CJ: One of my favorite guys is Kevin Stallings at Vandy. That recent story of him skipping a salary increase to pay for an Australian trip for his players was awesome. I don’t know why his name isn’t on more lists when coaching vacancies occur.
DB: I think it would be if he let people know he was interested. I think he just likes the situation he has got. I think he is very happy where he is.
CJ: What was the most fun UK team to follow?
DB: (He thinks about this one). The Unforgettables. I’d have to go with them. The shape the program was in. What those guys had been through. The fact that if the program was in decent shape, some of those guys wouldn’t have been here. That was something.
Also, seeing Tim Couch prove all the doubters wrong was just something. It was incredibly exciting. A lot of highs and lows, but incredibly exciting.
CJ: I have a feeling if I ask you that question in a year, Coach Cal’s first team might make that list.
DB: It could, but you know a championship team doesn’t always translate into a team that is really fun. Kyle Macy and those guys that won in 78, so much was expected of them and the pressure was so great they called that the “Season Without Celebration”.
CJ: What do you think about the ESPN contract with the SEC and how it affects UK?
DB: It is great in terms of the conference for exposure. The primary effect is not so much with the fans but it is a dollars and cents issue with the university and what they can do within the athletic department and the way the athletic departments from those SEC schools can actually help other areas at their institutions because of the incredible amount of money that they are getting. That is FAR AND AWAY the biggest benefit.
CJ: Where do you see UK going over the next few years with the direction of their athletics programs?
DB: I think it is going to be good. Mitch Barnhart has come in and done a great job with the ‘Olympic’ sports. The hiring of Rich Brooks worked out and thank goodness for everyone involved that it did. They knew that they had made a mistake with Billy, so they went ahead and fixed it. At least from the early results, it looks like they have hit a home run with this Calipari hire. I think there is going to be more and more success over the next several years from the athletics department as a whole.

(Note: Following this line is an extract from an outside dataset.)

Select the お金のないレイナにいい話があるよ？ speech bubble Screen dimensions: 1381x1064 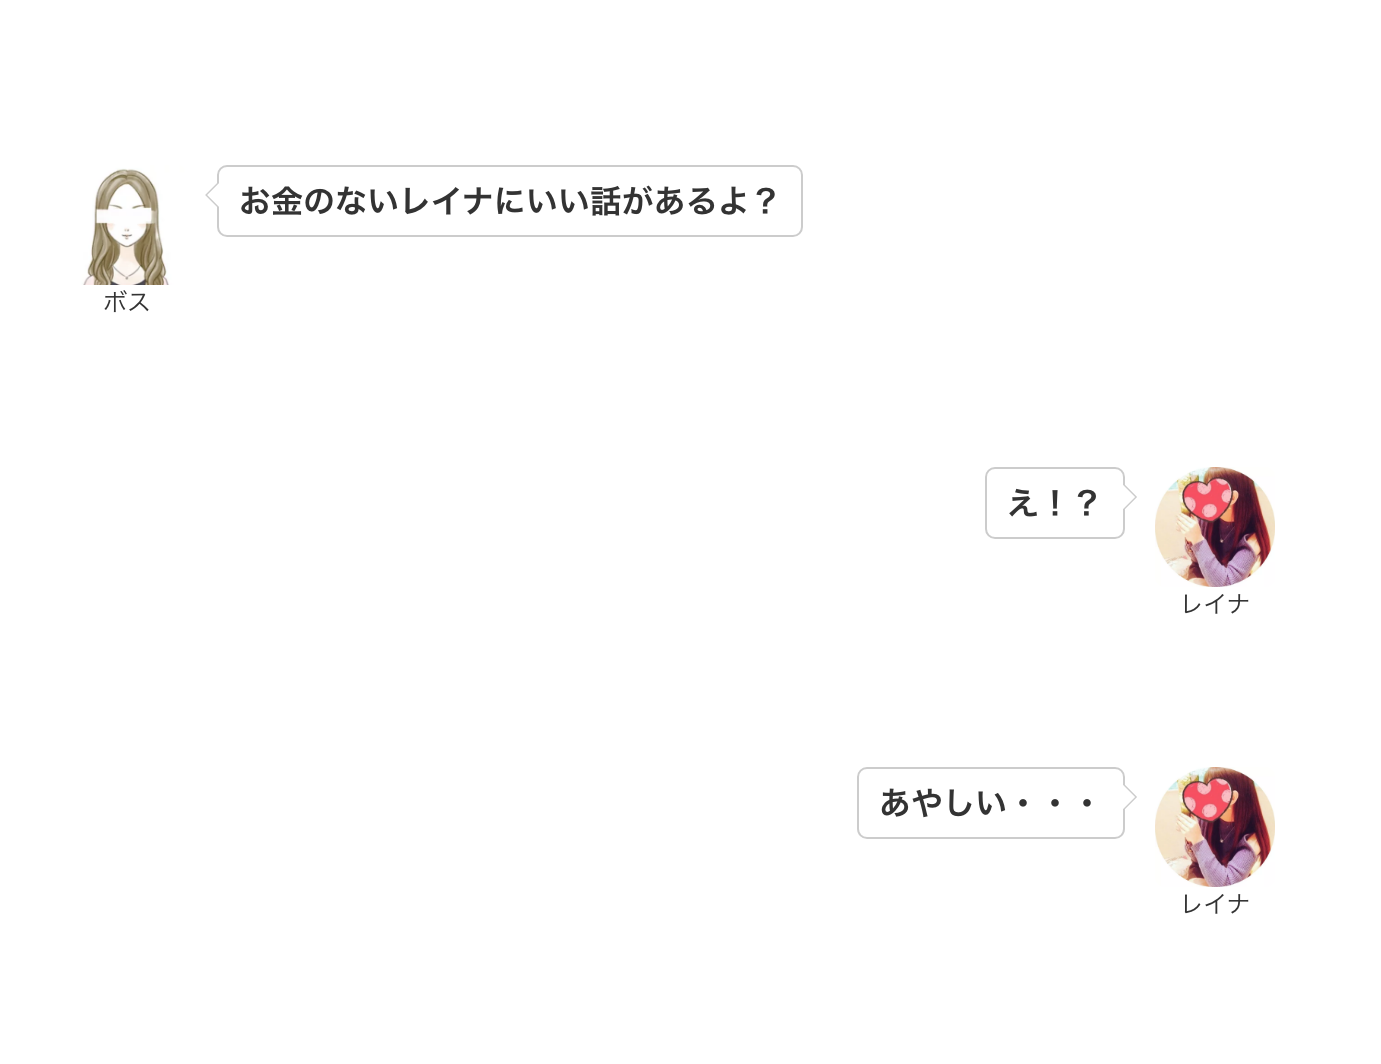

CJ: What about Mitch Barnhart? Do you think he is happy here?
DB: I think he is. I just think it is an awfully tough job. Mitch came in here with a mandate to clean things up and I think he did that, but it is also a mandate to compete at a top level. Sometimes I think he is a bit misunderstood. Ultimately, all the decisions that take place regarding athletics, whether it be biggest (arenas and stadiums) to the smallest (like what the program is like during Football Fan Day) those all come back and are a reflection of him. I think it is something he has guided that is genuine. He wears his emotion on his sleeve and sometimes there are things he takes personally, but at the end of the day he can take a great deal of satisfaction out of what he is doing for folks as a whole.
CJ: Are you still friends with Lee Cruse?
DB: Oh yeah. I still see him frequently.
CJ: When can we expect Lee’s Dave Baker Alarm Clock to hit the market?
DB: You know, I’m surprised he hasn’t patented it yet. I keep telling him that by doing things like that he could turn the economy around by himself.
That is it. I want to thank Dave for taking time out of his busy schedule to talk to me. It is much appreciated and I wish him luck with SEC Tailgate.